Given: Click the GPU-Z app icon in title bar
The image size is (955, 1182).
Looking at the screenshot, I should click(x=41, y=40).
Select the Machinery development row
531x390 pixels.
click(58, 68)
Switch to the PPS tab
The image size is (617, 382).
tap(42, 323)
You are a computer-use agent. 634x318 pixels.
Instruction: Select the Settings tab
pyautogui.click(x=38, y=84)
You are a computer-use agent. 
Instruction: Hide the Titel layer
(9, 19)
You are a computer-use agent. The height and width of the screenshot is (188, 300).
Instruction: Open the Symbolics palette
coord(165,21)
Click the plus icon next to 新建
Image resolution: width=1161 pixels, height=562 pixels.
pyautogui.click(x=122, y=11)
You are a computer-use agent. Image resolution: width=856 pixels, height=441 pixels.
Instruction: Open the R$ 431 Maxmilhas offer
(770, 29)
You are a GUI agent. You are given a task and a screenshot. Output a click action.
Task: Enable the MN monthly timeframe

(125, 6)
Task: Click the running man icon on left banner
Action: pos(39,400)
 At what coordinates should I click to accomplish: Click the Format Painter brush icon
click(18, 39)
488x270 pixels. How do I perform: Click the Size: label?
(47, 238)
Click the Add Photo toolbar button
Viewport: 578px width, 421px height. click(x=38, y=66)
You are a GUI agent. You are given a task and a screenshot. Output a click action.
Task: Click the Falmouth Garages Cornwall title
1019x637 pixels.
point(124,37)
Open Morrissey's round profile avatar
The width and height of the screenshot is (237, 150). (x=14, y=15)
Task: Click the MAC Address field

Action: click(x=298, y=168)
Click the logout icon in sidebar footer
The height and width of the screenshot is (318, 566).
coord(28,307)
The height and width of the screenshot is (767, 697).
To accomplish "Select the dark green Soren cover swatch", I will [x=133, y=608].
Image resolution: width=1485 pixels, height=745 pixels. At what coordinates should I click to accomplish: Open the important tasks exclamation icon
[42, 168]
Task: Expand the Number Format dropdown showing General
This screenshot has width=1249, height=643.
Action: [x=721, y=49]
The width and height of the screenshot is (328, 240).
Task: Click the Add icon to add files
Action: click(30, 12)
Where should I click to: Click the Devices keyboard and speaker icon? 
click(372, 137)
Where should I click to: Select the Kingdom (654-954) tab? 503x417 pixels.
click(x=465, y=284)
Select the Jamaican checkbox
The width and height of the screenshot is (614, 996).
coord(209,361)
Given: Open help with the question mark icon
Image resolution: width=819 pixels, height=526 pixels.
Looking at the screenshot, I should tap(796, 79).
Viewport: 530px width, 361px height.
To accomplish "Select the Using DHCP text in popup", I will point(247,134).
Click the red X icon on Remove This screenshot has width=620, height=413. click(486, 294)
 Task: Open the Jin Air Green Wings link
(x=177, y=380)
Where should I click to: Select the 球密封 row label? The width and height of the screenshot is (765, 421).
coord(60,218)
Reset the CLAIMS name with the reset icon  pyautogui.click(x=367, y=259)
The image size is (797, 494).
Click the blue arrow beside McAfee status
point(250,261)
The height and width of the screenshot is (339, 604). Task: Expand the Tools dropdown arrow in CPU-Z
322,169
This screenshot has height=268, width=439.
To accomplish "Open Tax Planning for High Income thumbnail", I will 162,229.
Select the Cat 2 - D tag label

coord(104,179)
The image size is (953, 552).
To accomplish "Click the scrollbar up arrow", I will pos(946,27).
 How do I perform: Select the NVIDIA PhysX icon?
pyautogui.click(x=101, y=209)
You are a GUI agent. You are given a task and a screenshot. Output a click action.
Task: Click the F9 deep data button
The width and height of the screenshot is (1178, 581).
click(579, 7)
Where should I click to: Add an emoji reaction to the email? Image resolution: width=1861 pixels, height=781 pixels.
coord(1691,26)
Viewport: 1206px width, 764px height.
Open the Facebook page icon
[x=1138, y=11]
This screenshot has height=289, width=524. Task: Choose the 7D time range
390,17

+--

Please copy out every line in the listing that has the string "title".

Given: Click the GPU-Z app icon in title bar
Task: Click the Falmouth Garages Cornwall title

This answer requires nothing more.